For the 10th game and all subsequent games the same formula is applied, but x is always 10. This means that from the 10th game on, each new game with that roster accounts for 10% of your points for that roster, slowly decreasing the contribution of older games over time. This keeps the roster-based rating weighted in favour of more recent matches.

Total Ranking Number

The total ranking number is the Roster Points for each roster, added together.

Improvements

The above system is made for simplicity more than it is for accuracy. In its simplest form it will still favour agility teams over bash teams as they are more likely to win games than their less agile counterparts. Similarly, the relationship between TV difference and match outcome advantage is not actually linear.

We can improve accuracy by sacrificing simplicity. By taking the roster vs roster win%s from a large dataset (preferably one created from matchmaking) we can set different base values for match points based on the general "win rate" of one roster versus another. To set those base values we would use the formula:

Roster-specific win points: 200 * (1 - (win rate vs. roster))
Draw: win points / 2
Loss: win points / 4

So, for example, if the data says that, on average, Wood Elf teams have a 0.57 (57%) win rate against Chaos, then the win/draw/loss points for matches played by wood elf teams against chaos teams would be 86/43/21 while chaos vs wood elf would be 114/57/28

The TV advantage adjustment can also be improved upon by replacing the calculation with the curvilinear regression equation calculated from the dataset to replace the 0.7 * (adv / 1000) aspect.

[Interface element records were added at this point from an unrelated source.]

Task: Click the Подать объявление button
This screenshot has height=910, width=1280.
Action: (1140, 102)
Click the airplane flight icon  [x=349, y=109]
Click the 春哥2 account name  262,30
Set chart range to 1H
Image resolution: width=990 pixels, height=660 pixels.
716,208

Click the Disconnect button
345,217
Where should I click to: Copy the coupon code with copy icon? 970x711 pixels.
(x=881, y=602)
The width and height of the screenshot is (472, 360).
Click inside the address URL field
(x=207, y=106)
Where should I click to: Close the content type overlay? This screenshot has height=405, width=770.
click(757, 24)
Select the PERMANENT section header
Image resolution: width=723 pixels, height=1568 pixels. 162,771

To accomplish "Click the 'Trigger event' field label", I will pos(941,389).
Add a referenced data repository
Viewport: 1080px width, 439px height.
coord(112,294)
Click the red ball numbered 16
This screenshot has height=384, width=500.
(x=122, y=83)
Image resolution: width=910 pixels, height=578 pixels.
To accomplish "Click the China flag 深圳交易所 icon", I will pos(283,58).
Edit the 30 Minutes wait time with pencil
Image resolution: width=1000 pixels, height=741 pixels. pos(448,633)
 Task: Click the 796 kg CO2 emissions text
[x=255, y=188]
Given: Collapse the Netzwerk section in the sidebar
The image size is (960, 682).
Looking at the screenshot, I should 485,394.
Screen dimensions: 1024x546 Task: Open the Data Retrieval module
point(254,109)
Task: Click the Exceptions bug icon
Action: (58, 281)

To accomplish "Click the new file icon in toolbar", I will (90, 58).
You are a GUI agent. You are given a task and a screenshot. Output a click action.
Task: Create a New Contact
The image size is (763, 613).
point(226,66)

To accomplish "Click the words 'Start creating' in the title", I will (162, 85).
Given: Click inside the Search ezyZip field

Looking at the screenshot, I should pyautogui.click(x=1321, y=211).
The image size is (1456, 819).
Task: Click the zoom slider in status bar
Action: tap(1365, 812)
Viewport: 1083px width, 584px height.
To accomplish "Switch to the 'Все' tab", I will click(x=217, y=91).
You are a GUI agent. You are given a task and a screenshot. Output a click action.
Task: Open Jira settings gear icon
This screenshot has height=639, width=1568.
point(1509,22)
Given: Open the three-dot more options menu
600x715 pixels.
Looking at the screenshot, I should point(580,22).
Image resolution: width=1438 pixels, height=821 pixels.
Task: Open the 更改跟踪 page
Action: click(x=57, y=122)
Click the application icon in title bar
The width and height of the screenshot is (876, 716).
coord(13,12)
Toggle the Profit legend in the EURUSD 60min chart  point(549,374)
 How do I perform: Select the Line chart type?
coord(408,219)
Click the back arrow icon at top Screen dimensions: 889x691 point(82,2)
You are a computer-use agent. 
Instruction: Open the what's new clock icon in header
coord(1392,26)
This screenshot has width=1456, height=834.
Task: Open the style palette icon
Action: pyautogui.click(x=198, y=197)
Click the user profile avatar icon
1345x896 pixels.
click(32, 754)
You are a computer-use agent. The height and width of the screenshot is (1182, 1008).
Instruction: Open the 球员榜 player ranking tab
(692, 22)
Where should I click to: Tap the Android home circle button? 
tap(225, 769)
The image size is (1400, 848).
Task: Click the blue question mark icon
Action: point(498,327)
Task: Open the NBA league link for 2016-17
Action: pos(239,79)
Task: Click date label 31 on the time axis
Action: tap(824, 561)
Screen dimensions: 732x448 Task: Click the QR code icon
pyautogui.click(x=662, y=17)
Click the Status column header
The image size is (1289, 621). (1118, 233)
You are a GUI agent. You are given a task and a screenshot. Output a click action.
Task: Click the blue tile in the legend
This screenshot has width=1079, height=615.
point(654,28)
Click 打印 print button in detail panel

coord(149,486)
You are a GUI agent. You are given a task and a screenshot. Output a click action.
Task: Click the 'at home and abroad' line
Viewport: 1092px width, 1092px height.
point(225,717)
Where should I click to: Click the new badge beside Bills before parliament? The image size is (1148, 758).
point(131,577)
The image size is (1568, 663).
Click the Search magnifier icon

This will adjust the expected advantage in a much more precise way.

Possible Problems

One issue I see is with getting higher TV teams to accept challenges from lower TV teams. Without a special casing system in place it is possible for a team to lose points even if they win when facing a team that has a much lower TV. This only happens if the higher TV team rarely plays against teams of significantly lower TVs.

To solve this I suggest that the challenge system not alter the higher TV's roster points negatively for a win only in cases where the higher TV team was the one being challenged. Thus, if a lower TV team challenges a higher TV team to a match, and the higher TV team accepts and wins... and that win would, based on the above system, decrease that higher TV team's points... it instead leaves them unaltered.